Dasatinib exhibits exposure time-dependent effect where plasma concentrations above inhibitory concentration (IC50 CD34+ cells) for more than 12.8 h led to a better clinical response [19]. Therefore, the efficacious levels may be expected to be a prerequisite for sufficient therapeutic response and well predictable in case of low variation. It has been repeatedly reported that dasatinib exposure possesses high variability [20], and attempts to individualize drug dosing either using TDM or other measures have not been widely implemented due to insufficiently defined metrics and target exposure.
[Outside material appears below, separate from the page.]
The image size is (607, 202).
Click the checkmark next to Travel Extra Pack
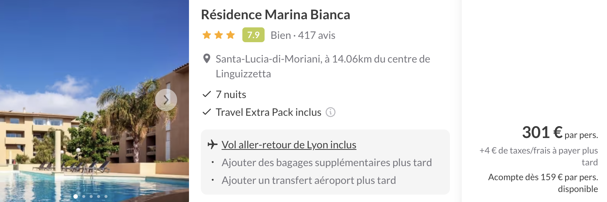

Therefore, 3-fold reduction of intra-subject variability after novel dasatinib anhydrous formulation compared with the reference formulation may provide an important step towards improved treatment response predictability of dasatinib. There are no appropriately designed randomized clinical trials to directly confirm that the high exposures or low PK-variability of dasatinib translate into clinical treatment outcomes, nevertheless associations have been observed in retrospective analyses that shown decreased progression free survival and overall survival in patients treated with gastric pH-increasing drugs [21, 22]. In a cohort of 12,538 patients treated with TKIs, co-administration of PPIs (22.7% patients) was associated with increased risk of death in 90 days (hazard ratio 1.16) and in one year (hazard ratio 1.10) [21]. In retrospective analysis from the Swedish CML registry, the estimated 5-year survival was lower for TKI-treated CML patients with vs without PPI (79% vs. 94%). This corresponds to a significantly increased crude hazard ratio of death of 3.5 (95%CI, 2.1–5.3, p < 0.0001) [23]. Finally, co-administration of PPI or H2-receptor antagonists was associated with shorter median progression free survival (1.4 vs. 2.3 months, p < 0.001) and shorter median overall survival (12.9 vs. 16.8 months, p = 0.003) in patients treated with erlotinib for non-small-cell lung carcinoma [22].
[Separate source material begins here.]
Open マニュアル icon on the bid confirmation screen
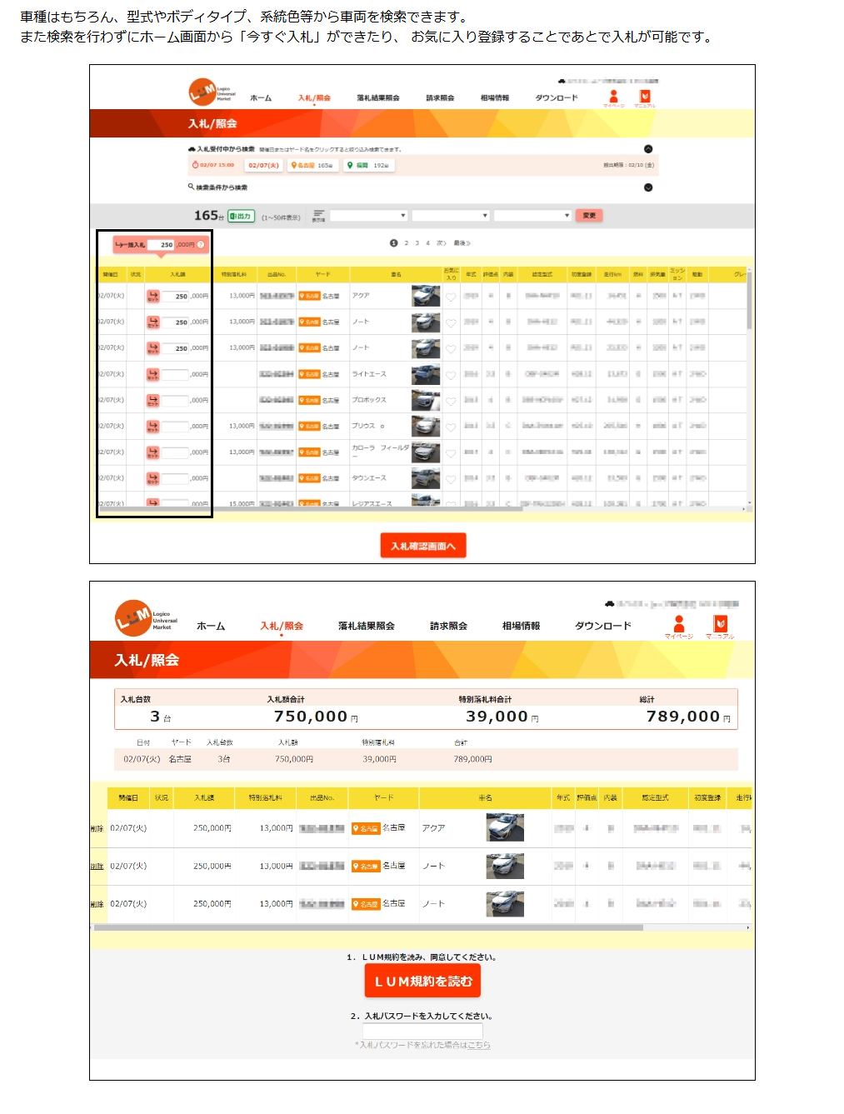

Despite warnings, co-medication with PPI is very common among dasatinib-treated CML patients in a real-world setting. The importance of this extrinsic source of pH-dependent failure in dasatinib exposure in the form of monohydrate is diminished when the drug is administered in the form of novel anhydrous formulation. Similarly, intrinsic factors leading to hypochloremia will have only reduced impact on PK performance of the newly developed product. The reduced pharmacokinetic variability of dasatinib in the population after oral administration of novel anhydrous formulation is likely to translate into improved clinical outcomes, although this needs to be proven by an appropriately designed clinical trial.